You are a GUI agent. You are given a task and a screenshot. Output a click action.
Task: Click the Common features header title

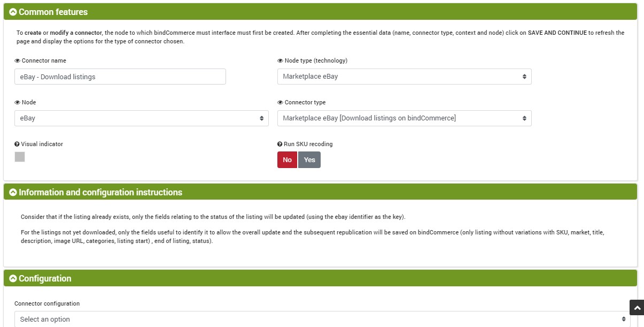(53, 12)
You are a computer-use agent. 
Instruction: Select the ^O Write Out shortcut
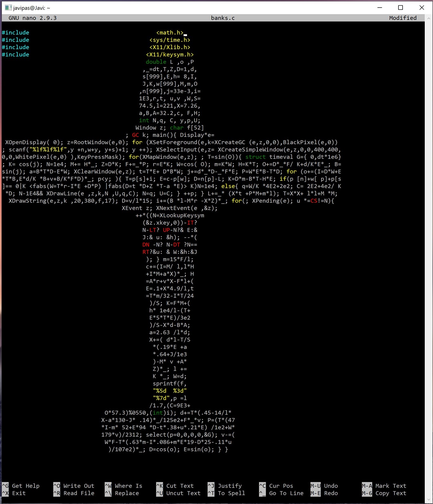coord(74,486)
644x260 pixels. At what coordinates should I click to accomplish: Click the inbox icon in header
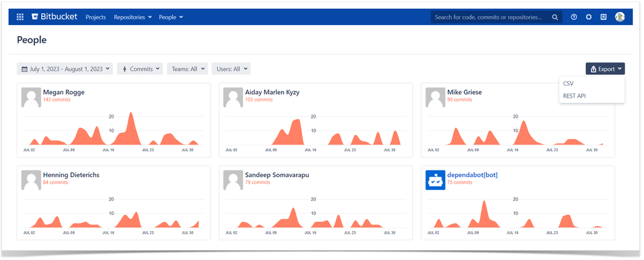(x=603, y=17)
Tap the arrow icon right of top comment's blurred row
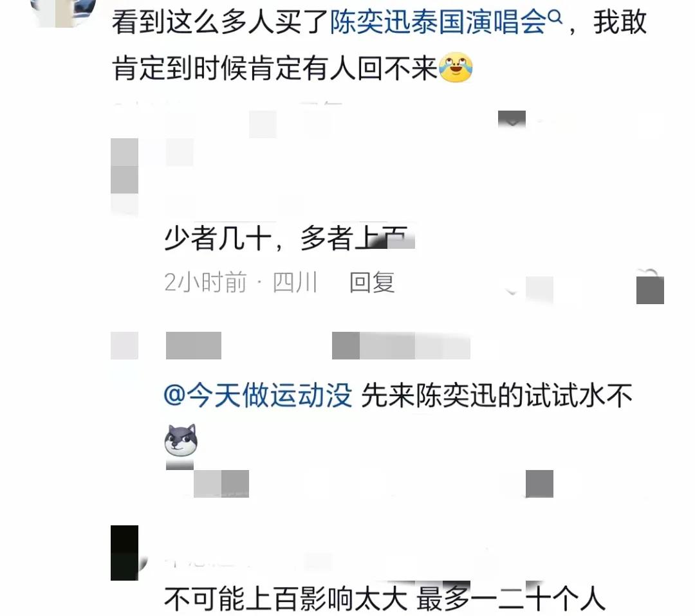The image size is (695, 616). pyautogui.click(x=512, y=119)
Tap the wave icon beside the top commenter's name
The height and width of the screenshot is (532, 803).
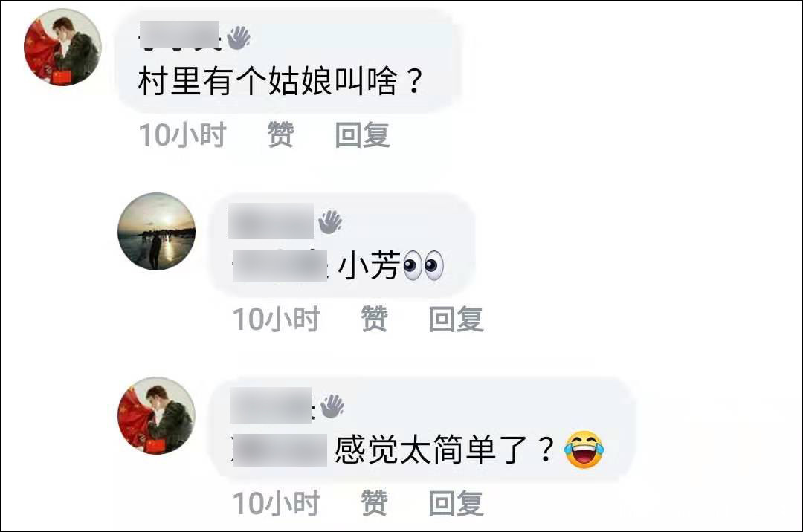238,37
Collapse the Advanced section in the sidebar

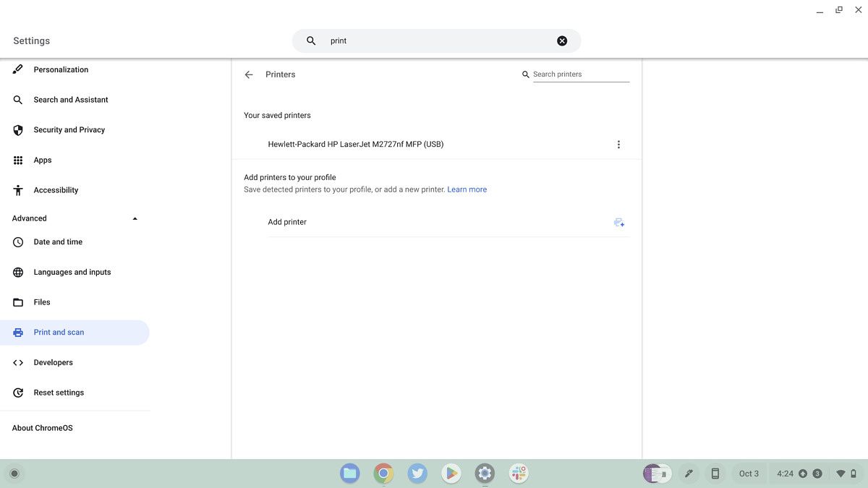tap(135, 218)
--
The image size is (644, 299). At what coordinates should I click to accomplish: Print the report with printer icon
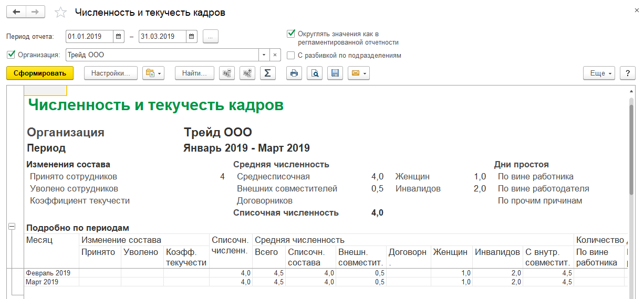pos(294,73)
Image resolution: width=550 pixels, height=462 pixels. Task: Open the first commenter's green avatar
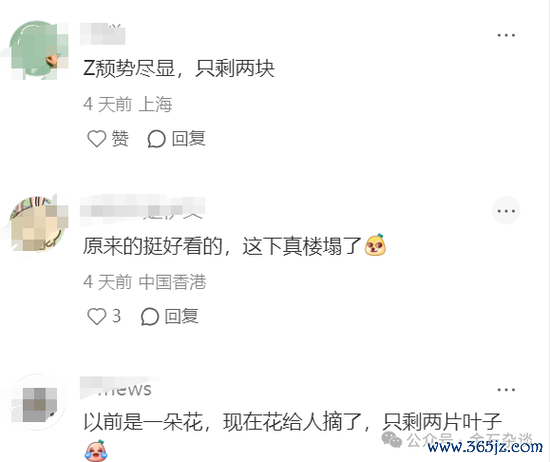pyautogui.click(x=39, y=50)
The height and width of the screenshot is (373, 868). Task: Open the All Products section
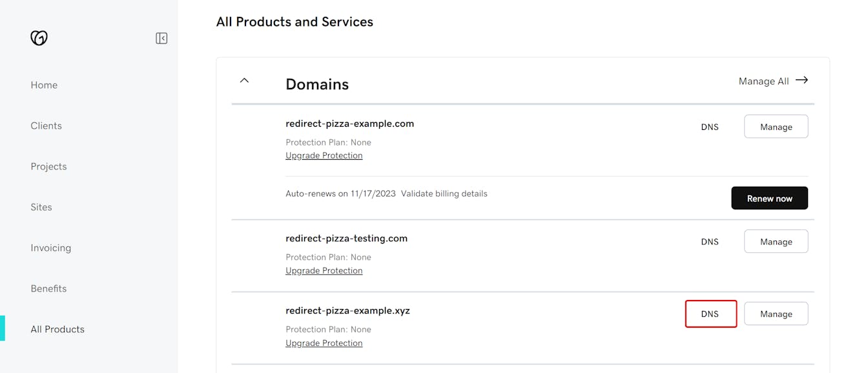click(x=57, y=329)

> _TASK REQUIREMENTS_: In the data above, find each line that has the word "agent" and copy it out.

> _RESULT_:
You are a GUI agent. You are given a task and a screenshot. Output a click action.
You are a computer-use agent. 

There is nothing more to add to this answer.